* **Your instructions**
Your reply is to be the lines below, exactly as written, with images omitted.

* **Material provided**

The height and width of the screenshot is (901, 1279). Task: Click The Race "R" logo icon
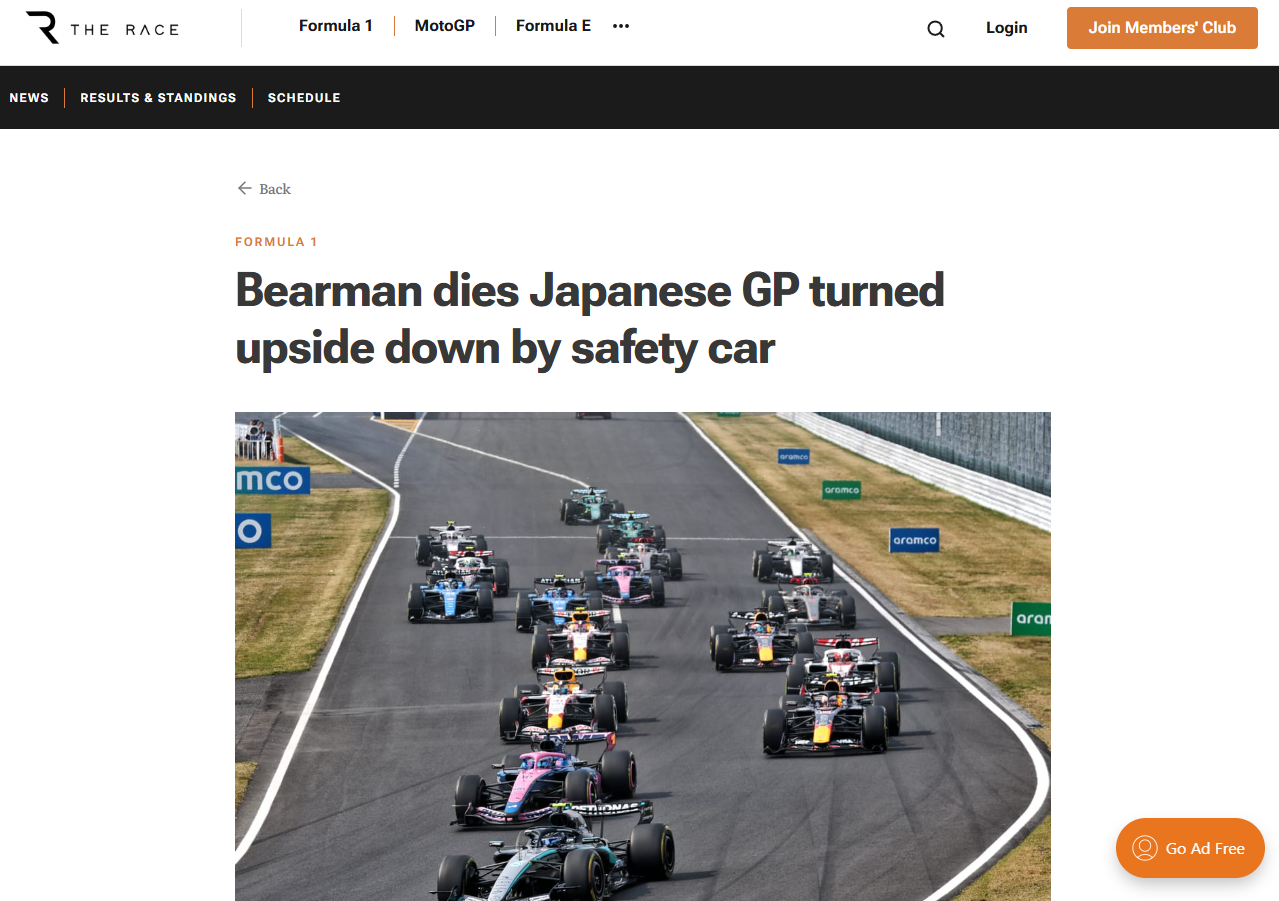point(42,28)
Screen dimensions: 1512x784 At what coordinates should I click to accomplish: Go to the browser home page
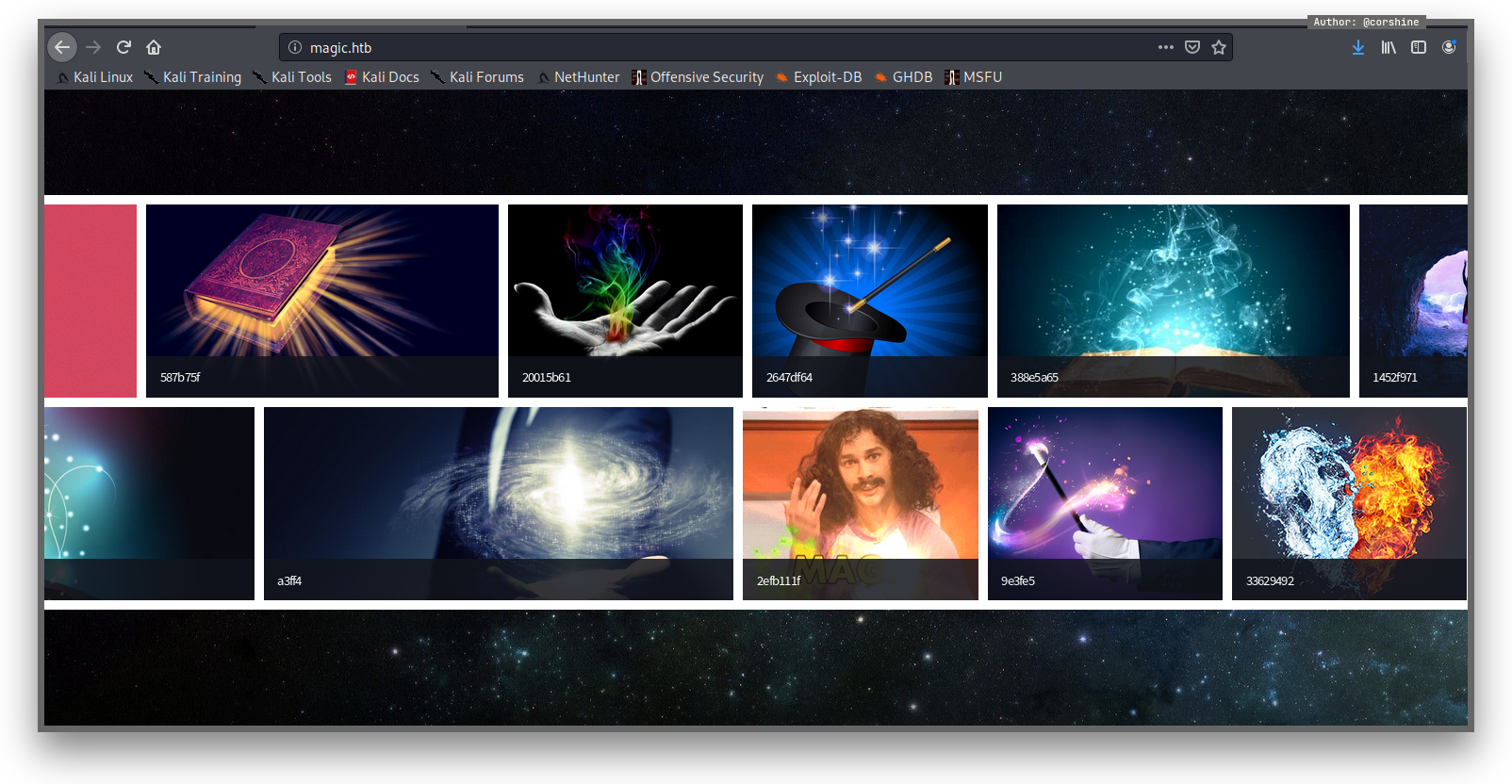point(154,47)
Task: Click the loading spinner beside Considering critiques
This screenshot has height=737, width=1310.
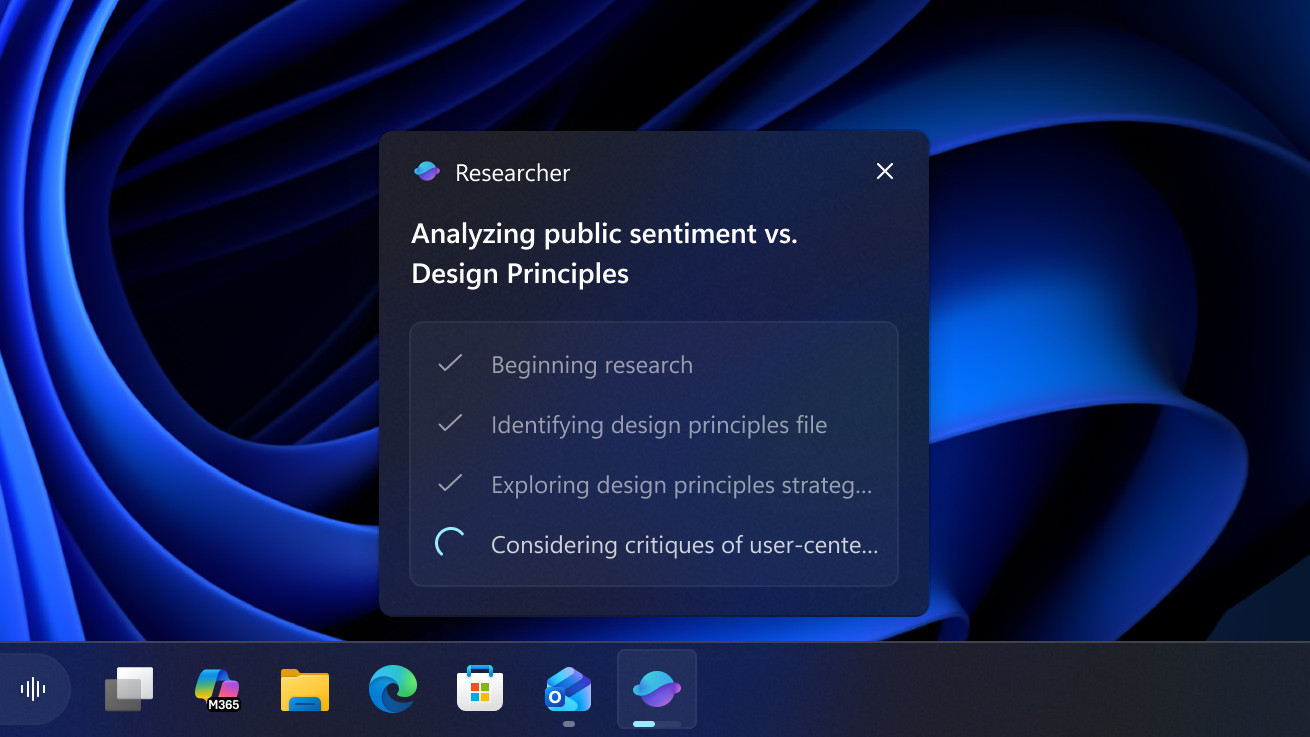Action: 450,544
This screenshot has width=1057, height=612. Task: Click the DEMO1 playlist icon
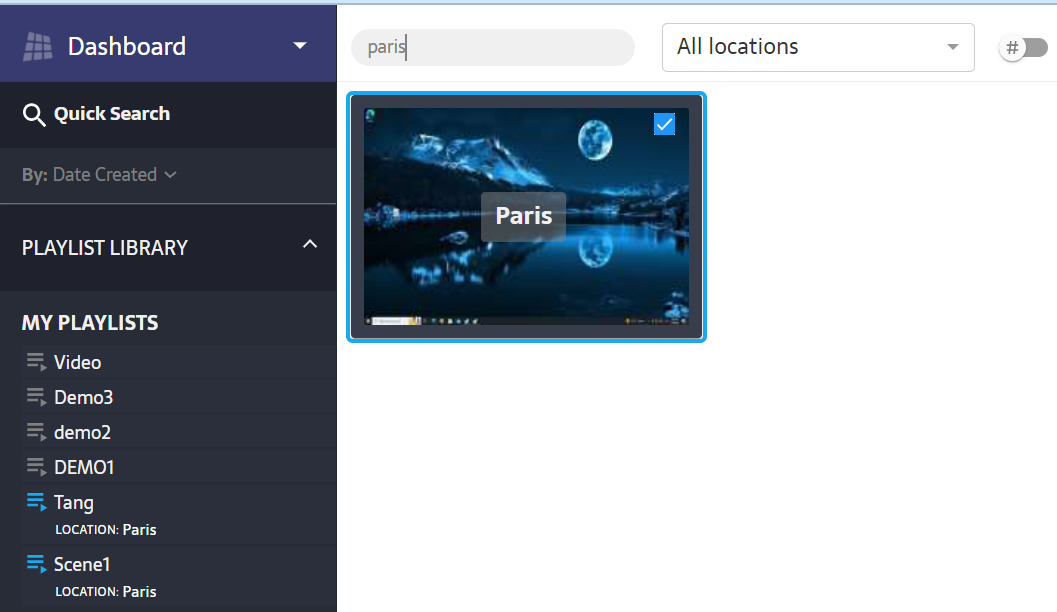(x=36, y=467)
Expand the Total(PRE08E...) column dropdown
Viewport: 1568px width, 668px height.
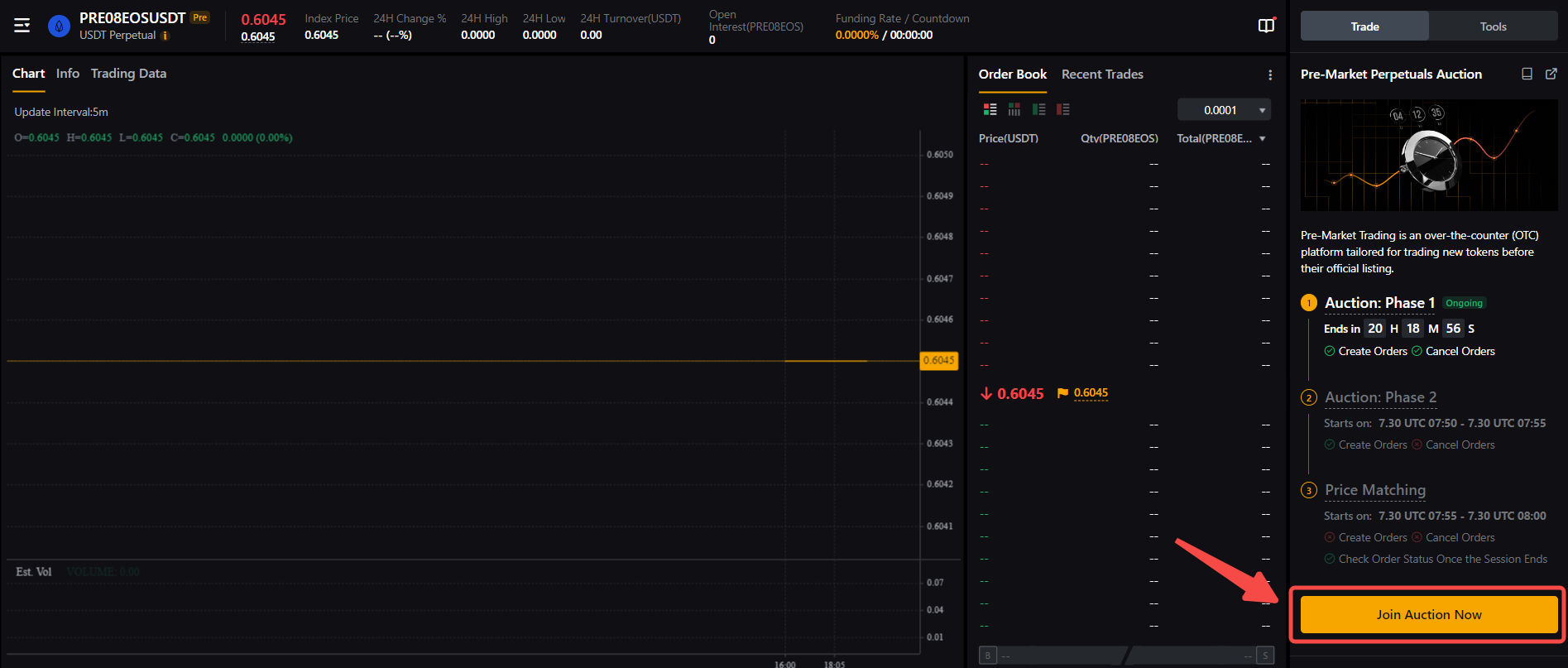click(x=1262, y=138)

* **Answer box**
The height and width of the screenshot is (901, 1279). Task: Click The Race "R" logo icon
point(42,28)
Screen dimensions: 1512x784 At what coordinates should I click to accomplish: Go to the browser home page
point(154,47)
Task: Click the loading spinner beside Considering critiques
This screenshot has height=737, width=1310.
Action: 450,544
This screenshot has width=1057, height=612. Task: Click the DEMO1 playlist icon
(x=36, y=467)
Expand the Total(PRE08E...) column dropdown
Viewport: 1568px width, 668px height.
click(x=1262, y=138)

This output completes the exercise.